Leonardo Filippini
El secuestro de las prendas íntimas de los jóvenes Noble Herrera es parte de un largo proceso donde el derecho a la verdad se enfrenta con la decisión de dos adultos que deciden preservar su autonomía y no cooperar con el avance de un proceso por crímenes contra la humanidad. Se trata de un dilema trágico, que padecen quienes ya han sufrido mucho por un pasado doloroso cuyas consecuencias todavía persisten.
La recolección y utilización de muestras de ADN para la averiguación de la verdad está autorizada por nuestra ley por la jurisprudencia de la Corte. El artículo 218 bis del Código Procesal Penal de la Nación, sancionado en noviembre de 2009, y los fallos Prieto de la Corte, de agosto de ese año, avalan la recolección del material, incluso ejerciendo cierto grado de coerción. Ni la ley ni la Corte autorizan, obviamente, una “enfermería judicial”, como bien dijo el juez Zaffaroni, pero aceptan la recolección respetuosa del material. No todos los jueces, con todo, dan la misma extensión al permiso. Zaffaroni y Lorenzetti, por ejemplo, creen que el ADN sólo debería ser utilizado para establecer la identidad con la familia biológica.
Existe un primer límite, entonces, impuesto por la dignidad del procedimiento y éste debe juzgarse por el modo en que efectivamente se realizó. Las pautas legales no son irrazonables y la clave es que hayan sido respetadas. La orden de la jueza publicada en la página web de la Corte se parece a cualquier otra orden válida del fuero penal y si pensamos que fue una autorización muy amplia tal vez no deberíamos cuestionar tanto la amplitud de esta orden, sino la rusticidad de la herramienta penal en general. La medida, en efecto, puede implicar unos instantes de desnudez frente a otras personas, por supuesto, sólo si están reunidas las demás condiciones de ley. Y si contamos expertos, testigos y partes, es posible que haya siete personas presentes. Esta situación está prevista por la ley y no fue prohibida por la Corte. Al igual que ocurre con otros procedimientos invasivos, la restricción a la intimidad es obvia y, si la ley no es inconstitucional, el modo en que se practicó define su validez.

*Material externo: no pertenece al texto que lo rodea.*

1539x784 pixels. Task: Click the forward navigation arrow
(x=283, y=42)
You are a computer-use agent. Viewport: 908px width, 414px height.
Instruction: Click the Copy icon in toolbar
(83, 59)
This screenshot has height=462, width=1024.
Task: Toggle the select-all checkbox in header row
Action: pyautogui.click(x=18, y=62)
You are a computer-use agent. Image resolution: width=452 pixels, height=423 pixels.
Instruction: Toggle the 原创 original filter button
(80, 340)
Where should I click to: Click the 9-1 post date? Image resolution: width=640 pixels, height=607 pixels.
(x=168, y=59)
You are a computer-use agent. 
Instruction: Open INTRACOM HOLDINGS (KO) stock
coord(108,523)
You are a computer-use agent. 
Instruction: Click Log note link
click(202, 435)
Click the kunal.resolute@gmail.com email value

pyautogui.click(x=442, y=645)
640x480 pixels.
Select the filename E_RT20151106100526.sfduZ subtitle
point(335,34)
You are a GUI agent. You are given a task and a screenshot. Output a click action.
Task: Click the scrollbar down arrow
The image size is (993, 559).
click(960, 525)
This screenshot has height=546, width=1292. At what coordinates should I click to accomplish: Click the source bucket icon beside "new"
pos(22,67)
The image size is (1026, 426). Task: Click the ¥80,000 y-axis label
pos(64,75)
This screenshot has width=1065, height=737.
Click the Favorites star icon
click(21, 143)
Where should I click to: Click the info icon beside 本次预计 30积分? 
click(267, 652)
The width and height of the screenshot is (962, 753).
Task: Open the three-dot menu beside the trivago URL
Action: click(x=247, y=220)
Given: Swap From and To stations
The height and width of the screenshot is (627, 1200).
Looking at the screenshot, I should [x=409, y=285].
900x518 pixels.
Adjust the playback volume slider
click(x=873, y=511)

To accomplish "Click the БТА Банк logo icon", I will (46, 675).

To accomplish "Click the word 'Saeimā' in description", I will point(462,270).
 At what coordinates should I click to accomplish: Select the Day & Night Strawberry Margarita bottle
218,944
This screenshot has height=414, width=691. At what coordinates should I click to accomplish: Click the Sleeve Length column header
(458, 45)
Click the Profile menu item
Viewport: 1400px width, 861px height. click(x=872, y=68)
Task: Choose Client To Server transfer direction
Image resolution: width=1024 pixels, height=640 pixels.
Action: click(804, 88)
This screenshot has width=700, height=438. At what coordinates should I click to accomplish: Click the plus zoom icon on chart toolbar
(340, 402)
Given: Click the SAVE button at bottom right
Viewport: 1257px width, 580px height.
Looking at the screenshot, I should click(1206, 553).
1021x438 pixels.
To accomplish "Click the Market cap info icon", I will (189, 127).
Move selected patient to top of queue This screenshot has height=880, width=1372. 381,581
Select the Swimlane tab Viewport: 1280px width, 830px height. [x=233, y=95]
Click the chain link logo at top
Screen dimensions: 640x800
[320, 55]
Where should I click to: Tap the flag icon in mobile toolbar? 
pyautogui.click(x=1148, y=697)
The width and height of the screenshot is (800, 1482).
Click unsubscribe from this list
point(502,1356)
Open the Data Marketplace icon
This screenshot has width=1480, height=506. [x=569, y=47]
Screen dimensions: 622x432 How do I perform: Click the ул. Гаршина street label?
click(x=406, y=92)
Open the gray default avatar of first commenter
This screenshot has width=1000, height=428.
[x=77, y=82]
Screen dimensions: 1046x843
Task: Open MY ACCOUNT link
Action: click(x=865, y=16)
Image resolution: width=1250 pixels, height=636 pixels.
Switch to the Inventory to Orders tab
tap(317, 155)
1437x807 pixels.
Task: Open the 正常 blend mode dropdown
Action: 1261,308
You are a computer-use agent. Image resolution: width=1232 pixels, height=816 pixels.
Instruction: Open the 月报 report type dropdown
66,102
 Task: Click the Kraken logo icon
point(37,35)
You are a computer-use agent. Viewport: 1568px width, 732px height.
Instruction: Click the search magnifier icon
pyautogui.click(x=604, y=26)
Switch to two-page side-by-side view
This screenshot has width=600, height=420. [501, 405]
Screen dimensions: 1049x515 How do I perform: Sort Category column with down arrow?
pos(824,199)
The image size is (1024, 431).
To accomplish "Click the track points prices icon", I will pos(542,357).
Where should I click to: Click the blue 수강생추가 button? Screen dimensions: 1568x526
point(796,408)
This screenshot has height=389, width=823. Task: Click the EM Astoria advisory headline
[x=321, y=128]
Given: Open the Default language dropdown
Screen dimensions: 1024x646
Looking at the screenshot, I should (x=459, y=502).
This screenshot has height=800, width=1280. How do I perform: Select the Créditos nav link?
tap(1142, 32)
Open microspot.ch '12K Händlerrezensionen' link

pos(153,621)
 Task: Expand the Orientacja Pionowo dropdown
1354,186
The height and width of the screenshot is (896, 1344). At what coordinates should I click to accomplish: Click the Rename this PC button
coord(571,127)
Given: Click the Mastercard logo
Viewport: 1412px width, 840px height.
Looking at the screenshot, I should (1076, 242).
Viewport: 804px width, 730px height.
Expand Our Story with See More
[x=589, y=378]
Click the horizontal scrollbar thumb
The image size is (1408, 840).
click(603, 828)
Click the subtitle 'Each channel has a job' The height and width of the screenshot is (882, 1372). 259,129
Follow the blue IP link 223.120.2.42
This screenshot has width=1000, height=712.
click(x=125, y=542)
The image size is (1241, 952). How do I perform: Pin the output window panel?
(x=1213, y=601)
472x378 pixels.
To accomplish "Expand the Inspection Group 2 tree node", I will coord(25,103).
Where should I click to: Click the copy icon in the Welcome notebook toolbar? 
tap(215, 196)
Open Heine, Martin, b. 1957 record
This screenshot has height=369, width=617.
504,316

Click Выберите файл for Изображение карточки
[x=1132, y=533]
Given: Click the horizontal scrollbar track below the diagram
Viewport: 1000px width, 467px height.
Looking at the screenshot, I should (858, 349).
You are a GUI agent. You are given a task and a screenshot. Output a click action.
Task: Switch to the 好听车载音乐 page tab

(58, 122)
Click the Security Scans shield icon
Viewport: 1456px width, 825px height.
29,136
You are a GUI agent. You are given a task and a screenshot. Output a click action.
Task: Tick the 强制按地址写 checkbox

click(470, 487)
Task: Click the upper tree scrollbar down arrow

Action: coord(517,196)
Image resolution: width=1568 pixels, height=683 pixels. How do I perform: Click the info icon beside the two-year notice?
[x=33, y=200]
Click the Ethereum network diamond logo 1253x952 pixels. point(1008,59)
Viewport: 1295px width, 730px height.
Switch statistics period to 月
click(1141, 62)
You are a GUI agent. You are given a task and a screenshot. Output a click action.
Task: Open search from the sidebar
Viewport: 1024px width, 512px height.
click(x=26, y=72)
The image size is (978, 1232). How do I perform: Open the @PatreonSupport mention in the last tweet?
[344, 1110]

Un segundo límite está referido al uso posible de las muestras así obtenidas. La ley autoriza su empleo penal, como prueba de cargo. Como vimos, no obstante, las opiniones de Lorenzetti y Zaffaroni exigen un uso mucho más restringido, a la luz del derecho de las víctimas a mantener su plan de vida. Es complejo fijar una regla general y debemos atender a las características de cada caso. Pero no podemos perder de vista, en este análisis, que la discusión legislativa fue posterior a los fallos Prieto y los tuvo seriamente en cuenta. El artículo 218 bis fue aprobado, luego de discusión, con amplia mayoría y todo indica que el criterio anticipado por los dos jueces no logró persuadir al Congreso.
Se afirma también, finalmente, que luego de varias décadas de inacción y en nombre del mismo Estado criminal no es posible forzar a las víctimas directas a rehacer sus vidas. Pero dudo de que éste sea el mejor argumento en defensa de la tesis de Lorenzetti y Zaffaroni. Tal continuidad, por un lado, es discutible y a poco que nos alejamos de la ficción jurídica, es obvio que nuestro Estado, desde 1983, no es aquel Estado. Por otro lado, y más importante, es que no queda claro por qué el paso del tiempo debería consolidar con más fuerza el derecho de unos por sobre otros. Hace más de treinta años que algunas familias buscan la verdad. Y el paso del tiempo, para la propia Corte, justificó, en cambió, la revisión de la impunidad y de los efectos operados a su abrigo.